- WHAT IS NEEDED:
Skip the pictures. Give all the data again exactly.

** DATA RECORDS follows **

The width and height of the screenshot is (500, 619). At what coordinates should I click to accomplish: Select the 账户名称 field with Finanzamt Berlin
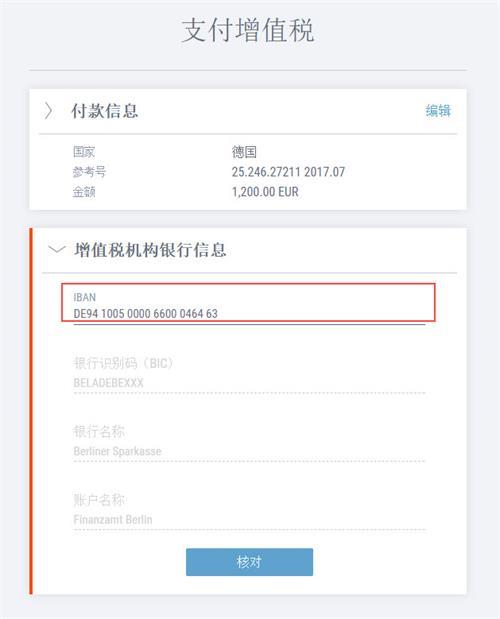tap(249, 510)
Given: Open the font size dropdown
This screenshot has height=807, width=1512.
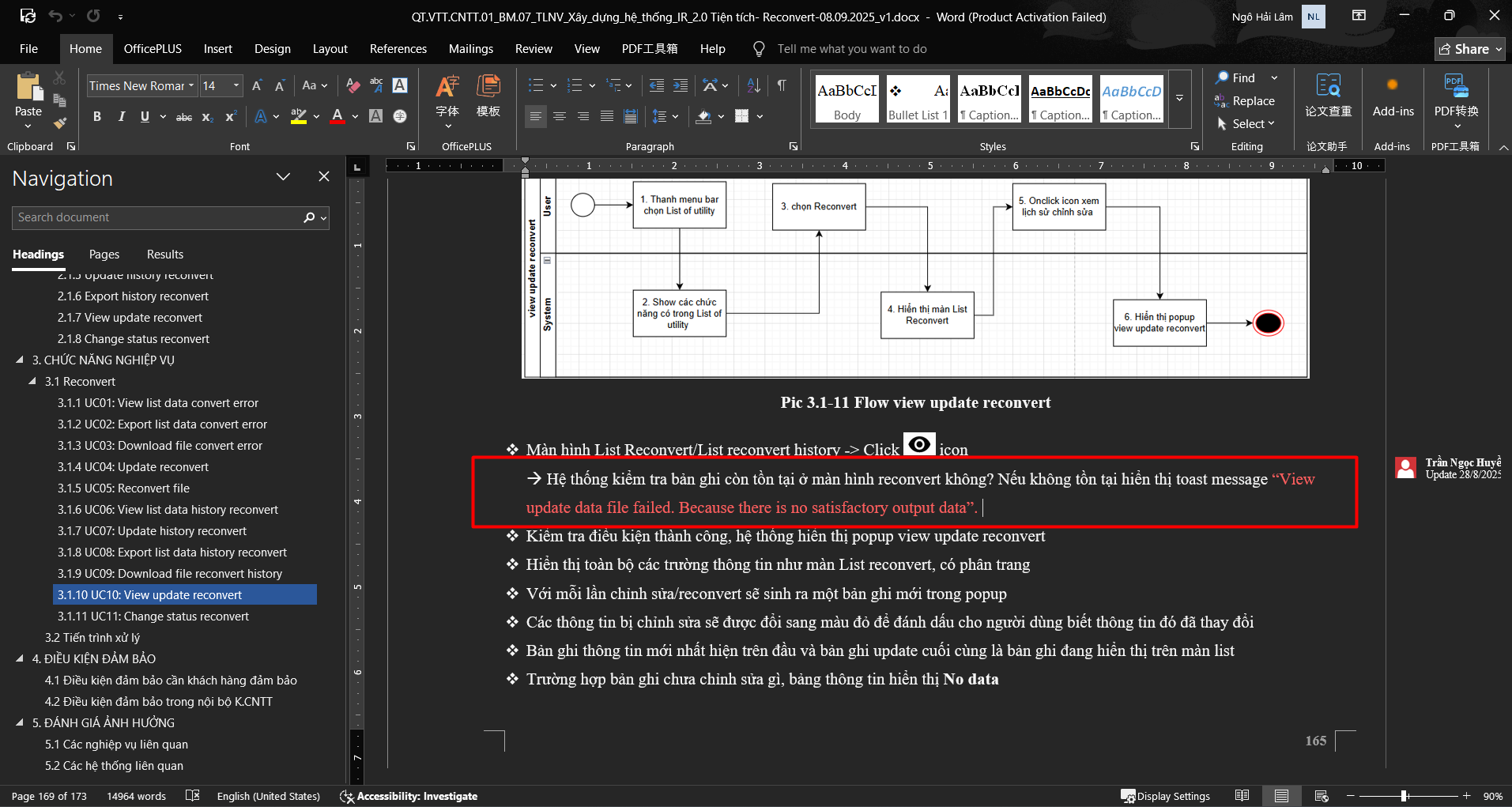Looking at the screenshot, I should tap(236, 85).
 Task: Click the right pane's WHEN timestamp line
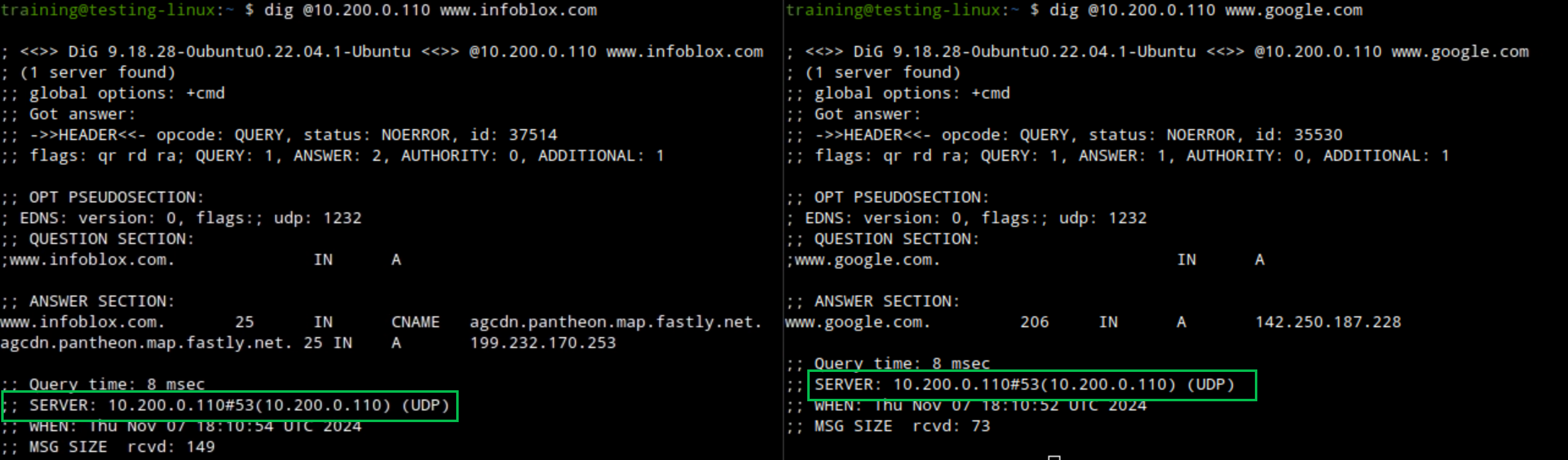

** End of DATA RECORDS **

- SOLUTION TO THIS PROBLEM:
The width and height of the screenshot is (500, 619). At what coordinates should I click to accomplish: Select the 账户名称 field with Finanzamt Berlin
tap(249, 510)
Given: Open the font size dropdown
This screenshot has height=807, width=1512.
Looking at the screenshot, I should tap(236, 85).
 Task: Click the right pane's WHEN timestamp line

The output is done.